The Washington Canard
Where C-SPAN is the local TV news

Sunday, July 04, 2004
 
LIVE FROM THE WAR ZONE

Okay, well strike the previous hyperbole and get ready for something very different. The T-storms are gone and the weather is a bit more clement, so there will indeed be an Independence Day in Washington this year -- and it's all unfolding before me right now.

The neighborhood looks and sounds like a war zone. I am surrounded by smoke and that nitrate-y smell as people are setting off fountains, roman candles, bottle rockets, piccolo petes, old school M-80s and virtually anything combustible save for sparklers. The crowd is easily a thousand strong. Indeed if you let your eyes go out of focus, you'd think the streets were afire and the locals encamped as refugees on the hillside above town. Deployed as a peacekeeping force is the Metro PD; I count a dozen or so officers redirecting traffic and keeping watch. A small fleet of police cruisers block off the streets, and with their sirens silent and lights on the lowest setting, are ready to ferry exploding hand victims to the hospital.

And this is all before the official display on the Mall begins. It gets underway, and of course it's impressive, though one can now see there is one cloud hovering over downtown blocking about half of each spherical blast. I hesitate to downplay the sanctioned violence, because it sure does look cool. But the real action is in the streets.

Half a block to my left a well-armed cabal is competing for attention, flinging bursts of sparks perhaps 50 or 100 feet into the air at irregular intervals. Another brigade down in Dupont Circle appears to be doing the same. Some of these bursts are indistinguishable from images of tracers over Baghdad that CNN gave to us in early 1991. Adding to the martial scene, two marine helicopters pass above the crowd, doing what I'm not sure. Surveying the damage perhaps, but I would imagine they're just getting the best view possible. The battle rages on all sides.
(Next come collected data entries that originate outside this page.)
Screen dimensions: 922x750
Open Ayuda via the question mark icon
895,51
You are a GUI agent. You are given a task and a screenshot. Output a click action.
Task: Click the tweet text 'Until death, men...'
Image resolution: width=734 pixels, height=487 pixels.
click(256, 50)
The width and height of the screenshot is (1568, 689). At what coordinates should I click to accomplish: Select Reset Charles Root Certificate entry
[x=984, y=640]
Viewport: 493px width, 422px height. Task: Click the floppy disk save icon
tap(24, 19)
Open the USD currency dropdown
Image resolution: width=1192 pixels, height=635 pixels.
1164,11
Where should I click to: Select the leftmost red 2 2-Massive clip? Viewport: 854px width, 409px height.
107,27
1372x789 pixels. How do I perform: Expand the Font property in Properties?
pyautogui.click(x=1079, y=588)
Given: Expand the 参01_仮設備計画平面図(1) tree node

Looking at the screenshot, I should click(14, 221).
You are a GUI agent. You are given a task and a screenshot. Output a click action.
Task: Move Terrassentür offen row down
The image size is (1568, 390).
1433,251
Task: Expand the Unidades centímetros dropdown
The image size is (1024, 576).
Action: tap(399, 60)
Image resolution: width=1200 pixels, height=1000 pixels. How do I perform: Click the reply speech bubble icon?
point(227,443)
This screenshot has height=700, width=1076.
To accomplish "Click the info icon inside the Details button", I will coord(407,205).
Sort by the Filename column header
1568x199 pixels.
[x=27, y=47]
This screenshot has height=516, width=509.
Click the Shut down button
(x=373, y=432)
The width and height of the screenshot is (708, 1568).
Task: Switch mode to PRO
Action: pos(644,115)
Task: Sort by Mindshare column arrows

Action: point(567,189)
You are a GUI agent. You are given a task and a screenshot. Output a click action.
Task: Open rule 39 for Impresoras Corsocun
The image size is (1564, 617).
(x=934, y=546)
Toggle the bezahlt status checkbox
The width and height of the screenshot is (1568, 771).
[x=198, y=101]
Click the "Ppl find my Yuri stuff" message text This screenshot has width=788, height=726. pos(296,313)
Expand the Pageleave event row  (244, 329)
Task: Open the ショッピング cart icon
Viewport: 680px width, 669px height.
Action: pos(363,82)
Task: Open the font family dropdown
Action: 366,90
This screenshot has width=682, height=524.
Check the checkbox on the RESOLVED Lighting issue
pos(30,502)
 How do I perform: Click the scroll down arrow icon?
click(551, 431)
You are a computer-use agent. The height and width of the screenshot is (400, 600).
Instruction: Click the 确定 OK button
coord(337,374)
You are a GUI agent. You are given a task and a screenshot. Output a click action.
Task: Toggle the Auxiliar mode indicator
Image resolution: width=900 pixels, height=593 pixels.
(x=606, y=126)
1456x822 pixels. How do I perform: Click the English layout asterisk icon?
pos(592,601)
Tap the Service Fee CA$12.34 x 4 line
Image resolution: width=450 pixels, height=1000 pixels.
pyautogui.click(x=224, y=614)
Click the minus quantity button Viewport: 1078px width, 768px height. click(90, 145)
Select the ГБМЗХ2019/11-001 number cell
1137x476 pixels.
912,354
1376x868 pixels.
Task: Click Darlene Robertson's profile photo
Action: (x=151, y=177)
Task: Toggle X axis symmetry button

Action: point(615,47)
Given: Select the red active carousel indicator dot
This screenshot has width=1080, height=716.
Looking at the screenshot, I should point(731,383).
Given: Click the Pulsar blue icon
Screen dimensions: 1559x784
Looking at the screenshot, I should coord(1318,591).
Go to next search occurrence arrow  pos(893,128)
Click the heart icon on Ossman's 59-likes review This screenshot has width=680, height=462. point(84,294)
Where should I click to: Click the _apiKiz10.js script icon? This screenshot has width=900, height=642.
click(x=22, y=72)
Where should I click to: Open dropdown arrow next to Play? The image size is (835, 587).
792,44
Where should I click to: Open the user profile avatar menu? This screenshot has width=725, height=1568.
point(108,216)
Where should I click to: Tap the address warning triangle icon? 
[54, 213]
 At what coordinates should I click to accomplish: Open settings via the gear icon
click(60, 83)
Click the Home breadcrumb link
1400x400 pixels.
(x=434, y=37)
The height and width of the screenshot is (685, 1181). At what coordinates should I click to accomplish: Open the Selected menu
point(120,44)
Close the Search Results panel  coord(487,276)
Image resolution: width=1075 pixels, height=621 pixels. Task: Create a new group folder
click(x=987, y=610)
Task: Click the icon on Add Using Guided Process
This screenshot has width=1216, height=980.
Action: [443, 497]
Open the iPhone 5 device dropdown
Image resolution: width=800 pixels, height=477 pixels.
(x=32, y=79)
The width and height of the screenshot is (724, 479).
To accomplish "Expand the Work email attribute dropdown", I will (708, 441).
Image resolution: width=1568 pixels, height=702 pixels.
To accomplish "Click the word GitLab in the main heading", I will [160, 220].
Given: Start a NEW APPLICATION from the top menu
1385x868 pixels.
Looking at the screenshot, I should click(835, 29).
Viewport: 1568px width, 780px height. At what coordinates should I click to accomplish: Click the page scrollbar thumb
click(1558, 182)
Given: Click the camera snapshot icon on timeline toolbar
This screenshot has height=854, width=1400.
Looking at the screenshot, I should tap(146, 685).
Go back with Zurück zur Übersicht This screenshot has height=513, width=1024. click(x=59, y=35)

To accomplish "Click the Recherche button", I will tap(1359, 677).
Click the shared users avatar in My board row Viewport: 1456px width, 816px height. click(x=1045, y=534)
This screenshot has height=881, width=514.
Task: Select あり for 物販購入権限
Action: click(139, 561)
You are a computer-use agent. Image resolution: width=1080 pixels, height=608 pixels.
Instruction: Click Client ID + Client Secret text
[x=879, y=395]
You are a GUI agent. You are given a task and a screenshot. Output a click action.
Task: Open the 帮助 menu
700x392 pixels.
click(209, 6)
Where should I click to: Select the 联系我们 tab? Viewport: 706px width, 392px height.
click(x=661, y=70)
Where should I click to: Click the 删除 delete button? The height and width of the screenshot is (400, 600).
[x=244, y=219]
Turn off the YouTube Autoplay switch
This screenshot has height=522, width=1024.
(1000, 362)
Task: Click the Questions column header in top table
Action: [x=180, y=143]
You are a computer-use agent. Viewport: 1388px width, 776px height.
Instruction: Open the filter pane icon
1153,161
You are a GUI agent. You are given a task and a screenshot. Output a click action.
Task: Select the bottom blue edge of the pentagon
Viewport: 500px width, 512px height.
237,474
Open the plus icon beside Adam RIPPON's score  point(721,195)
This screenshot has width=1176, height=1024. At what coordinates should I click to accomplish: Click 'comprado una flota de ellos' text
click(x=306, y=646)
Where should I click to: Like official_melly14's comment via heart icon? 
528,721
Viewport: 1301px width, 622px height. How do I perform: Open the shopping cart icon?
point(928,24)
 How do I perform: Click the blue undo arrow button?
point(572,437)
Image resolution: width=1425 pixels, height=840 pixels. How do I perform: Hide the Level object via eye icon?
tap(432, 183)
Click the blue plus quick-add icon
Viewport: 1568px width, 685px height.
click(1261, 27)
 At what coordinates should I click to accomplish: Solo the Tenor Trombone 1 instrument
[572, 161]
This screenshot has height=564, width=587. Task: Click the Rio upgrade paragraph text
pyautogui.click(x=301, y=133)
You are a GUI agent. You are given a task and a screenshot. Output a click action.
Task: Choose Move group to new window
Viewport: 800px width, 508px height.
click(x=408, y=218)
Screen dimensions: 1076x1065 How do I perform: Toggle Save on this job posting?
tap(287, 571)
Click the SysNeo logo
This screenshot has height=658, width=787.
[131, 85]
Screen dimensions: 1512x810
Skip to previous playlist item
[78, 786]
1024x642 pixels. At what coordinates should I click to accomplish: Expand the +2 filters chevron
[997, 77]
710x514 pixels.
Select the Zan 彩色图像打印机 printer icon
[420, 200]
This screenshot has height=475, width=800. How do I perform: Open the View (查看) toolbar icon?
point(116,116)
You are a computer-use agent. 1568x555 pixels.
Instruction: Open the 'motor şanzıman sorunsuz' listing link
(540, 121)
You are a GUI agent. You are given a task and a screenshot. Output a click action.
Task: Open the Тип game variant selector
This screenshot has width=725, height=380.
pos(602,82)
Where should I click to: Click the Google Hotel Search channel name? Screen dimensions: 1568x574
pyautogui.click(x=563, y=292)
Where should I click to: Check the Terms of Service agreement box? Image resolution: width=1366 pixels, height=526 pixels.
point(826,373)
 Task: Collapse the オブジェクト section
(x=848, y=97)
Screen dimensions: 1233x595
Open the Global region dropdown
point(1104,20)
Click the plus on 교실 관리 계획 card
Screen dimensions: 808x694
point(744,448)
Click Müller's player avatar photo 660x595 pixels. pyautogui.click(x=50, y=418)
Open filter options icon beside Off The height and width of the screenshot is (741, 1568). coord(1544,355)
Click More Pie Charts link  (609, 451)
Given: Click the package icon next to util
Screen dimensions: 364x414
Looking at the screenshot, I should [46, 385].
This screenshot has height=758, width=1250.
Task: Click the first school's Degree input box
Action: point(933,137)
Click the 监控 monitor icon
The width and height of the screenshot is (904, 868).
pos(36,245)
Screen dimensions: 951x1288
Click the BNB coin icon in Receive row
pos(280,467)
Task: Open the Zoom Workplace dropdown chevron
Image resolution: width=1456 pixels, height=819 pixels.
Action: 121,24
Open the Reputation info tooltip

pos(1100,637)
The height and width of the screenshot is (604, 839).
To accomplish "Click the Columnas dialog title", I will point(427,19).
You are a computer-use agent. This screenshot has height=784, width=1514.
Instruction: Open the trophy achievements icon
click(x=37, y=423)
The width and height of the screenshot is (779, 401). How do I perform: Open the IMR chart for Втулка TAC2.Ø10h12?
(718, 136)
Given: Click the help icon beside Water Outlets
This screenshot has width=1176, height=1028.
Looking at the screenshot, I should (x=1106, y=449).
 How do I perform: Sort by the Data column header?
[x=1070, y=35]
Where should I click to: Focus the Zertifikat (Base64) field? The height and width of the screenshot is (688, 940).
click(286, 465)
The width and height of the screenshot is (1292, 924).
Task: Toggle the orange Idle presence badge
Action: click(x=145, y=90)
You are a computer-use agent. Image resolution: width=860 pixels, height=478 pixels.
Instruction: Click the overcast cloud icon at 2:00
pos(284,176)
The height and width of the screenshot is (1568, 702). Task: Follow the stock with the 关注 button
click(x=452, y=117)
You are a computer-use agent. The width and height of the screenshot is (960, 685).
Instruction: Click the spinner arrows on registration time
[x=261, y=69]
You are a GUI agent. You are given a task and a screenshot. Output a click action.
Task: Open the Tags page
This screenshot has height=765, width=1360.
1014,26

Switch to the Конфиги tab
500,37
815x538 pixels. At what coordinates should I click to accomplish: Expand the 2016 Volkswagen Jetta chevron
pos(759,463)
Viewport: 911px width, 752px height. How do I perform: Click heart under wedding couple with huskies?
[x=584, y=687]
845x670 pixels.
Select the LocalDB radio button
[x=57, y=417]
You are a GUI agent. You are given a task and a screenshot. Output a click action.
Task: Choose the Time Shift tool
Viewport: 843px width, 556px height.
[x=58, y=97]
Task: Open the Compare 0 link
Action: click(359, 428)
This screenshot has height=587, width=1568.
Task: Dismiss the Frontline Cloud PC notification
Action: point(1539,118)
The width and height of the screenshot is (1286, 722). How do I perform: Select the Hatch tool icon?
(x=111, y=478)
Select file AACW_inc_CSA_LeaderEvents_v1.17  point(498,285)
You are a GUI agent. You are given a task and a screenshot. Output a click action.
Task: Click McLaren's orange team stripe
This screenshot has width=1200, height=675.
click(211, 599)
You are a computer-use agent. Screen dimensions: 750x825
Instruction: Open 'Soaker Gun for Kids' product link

When major combat operations over the Mall cease, the crowd dwindles to perhaps just a few hundred. A procession of cop cars -- I lost count near a dozen -- motor past my building, coming from where I'm not certain and going to where I have no clue. Those parked here earlier remain for the time being.

Meanwhile the unaffiliated teenage militias actually pick up their pace, no longer distracted by the more orderly presentation just ended. Boom! BOOM! Pop-pop-pop-pop-pop-pop-BOOM! We're still under siege here in Northwest Washington, and I'm in no hurry for the chaos to end.

It's easy to joke about celebrating your country by blowing up a small part of it, especially when your previous settings for firework displays are tree-lined suburban neighborhoods. And of course, joke I do. But when you can see rockets propelled in Tomahawk trajectories and bursts of flame alighting above rooftops over this still-somewhat classical city, it's much easier to remember that a war which might have looked a lot like this one -- albeit lacking these purple, green and blue hues, not to mention the laughter and clapping -- is what this day is all about. Let's give it up for America, the Boom-iful.

NOTE: If you can't make out any of the images included with this post, well, I've said before that my cell phone camera is all but useless.